Pages

Wednesday, April 27, 2011

So totally not safe for work. Or my dad.

Last week, I got an email, as I sometimes do, from a reader who wanted my address so she could send me something. But I was particularly excited because this email was from Peggi, and Peggi...gets me. So I knew that whatever Peggi had put in that package, I would love it and I would be compelled to show it to you as soon as possible.


Peggi sent me an ironing board cover. But not just any ironing board cover. No, she sent me a man-slathered, beefcake-encrusted ironing board cover. Meet Mark B.:


According to the packaging, there are two man-options: Marky Mark and a dark-haired specimen known as Richard Kane. So of course all I could think about was why old Marcus Aurelius here only wanted his last initial, whereas Dick was perfectly happy to use his full name. Does Mark feel all cheap and dirty because he allowed his body to be exploited on a piece of ironing board porn, whereas Mr. Kane is hoping someone will Google him and he'll either get work or get lucky? Would Mr. B-Natural be mortified if he were, say, picking up his dry cleaning and someone started squealing, "Oh my god, you're on my ironing board cover!" Cuz Dickie would be all like, "That's right, baby. And have you seen my new line of Tip-n-Strip pens?"
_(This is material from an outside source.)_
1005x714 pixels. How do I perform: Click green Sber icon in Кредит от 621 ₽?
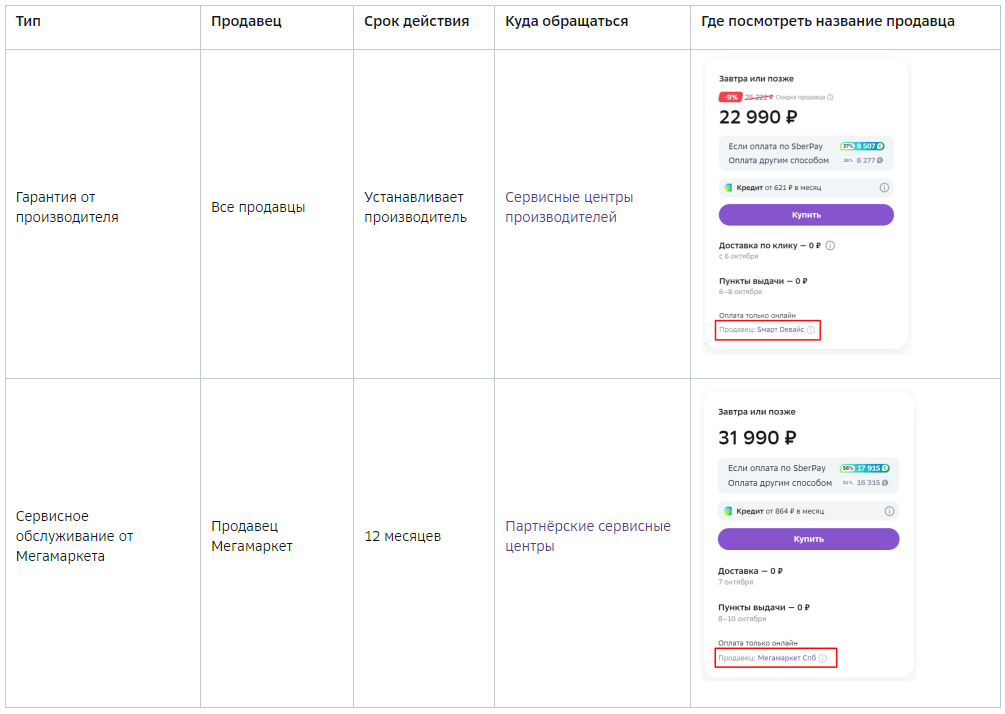(728, 188)

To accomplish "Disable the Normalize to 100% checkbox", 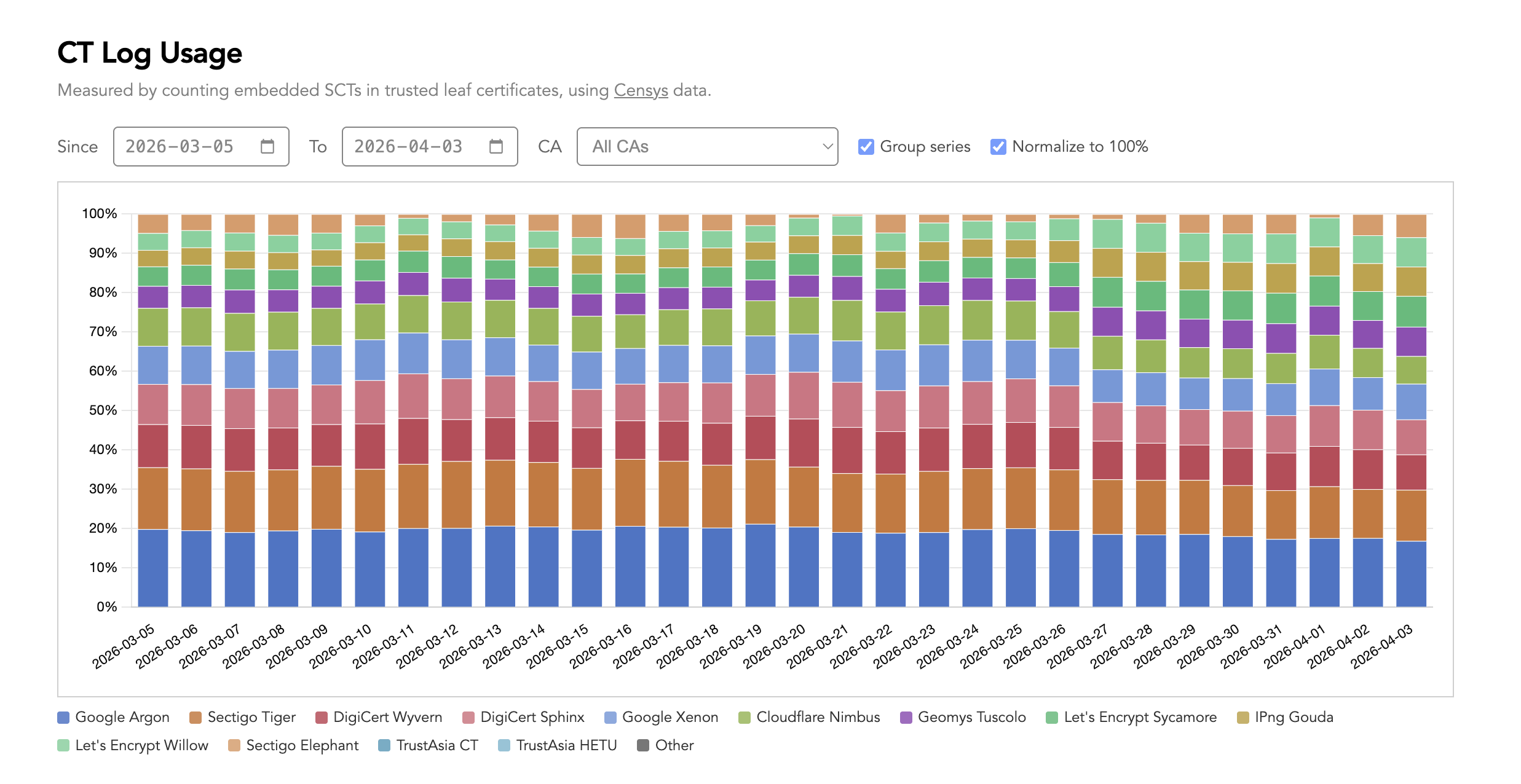I will pos(998,147).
I'm sure Mark is a lovely man in person, but ironing board cover fabric may not be his most flattering medium:


He looks a little wall-eyed, and reminds me a lot of my high school gym teacher, Ms. Wallace. I also think he kinda looks like Owen Wilson if he was retaining a LOT of water or was having some sort of allergic reaction to shellfish or something. Nice pecs, though!
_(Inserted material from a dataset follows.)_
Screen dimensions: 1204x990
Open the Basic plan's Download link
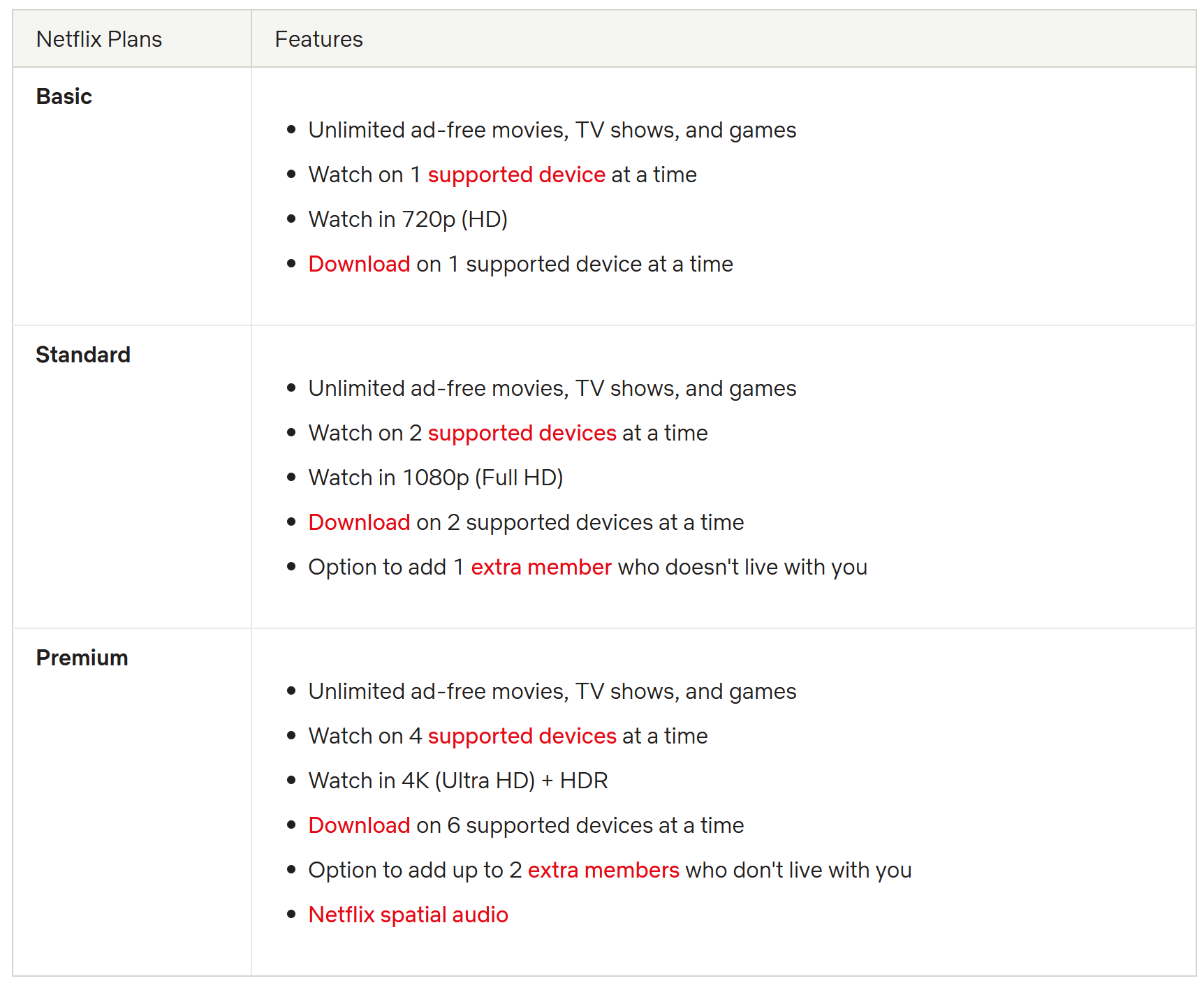[x=359, y=264]
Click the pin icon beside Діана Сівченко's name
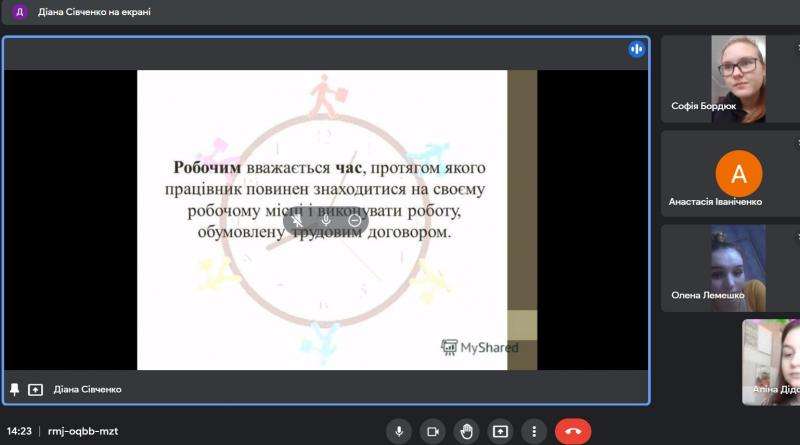Viewport: 800px width, 445px height. pyautogui.click(x=15, y=389)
Mark has been provided with a handy towel or drape or something, that has obviously been added later. I wonder why?


Probably someone got all offended and didn't want to see any nasty man bits on their ironing board cover and flooded the ironing board cover manufacturing concern with phone calls demanding that the scary, scary weenies get covered up or no one in the Prudes With 'Tudes Quilt Guild would ever buy one of their covers ever ever again. Honestly, people need to lighten the fuck up. A little junk on an ironing board cover never hurt anyone. Oh, well.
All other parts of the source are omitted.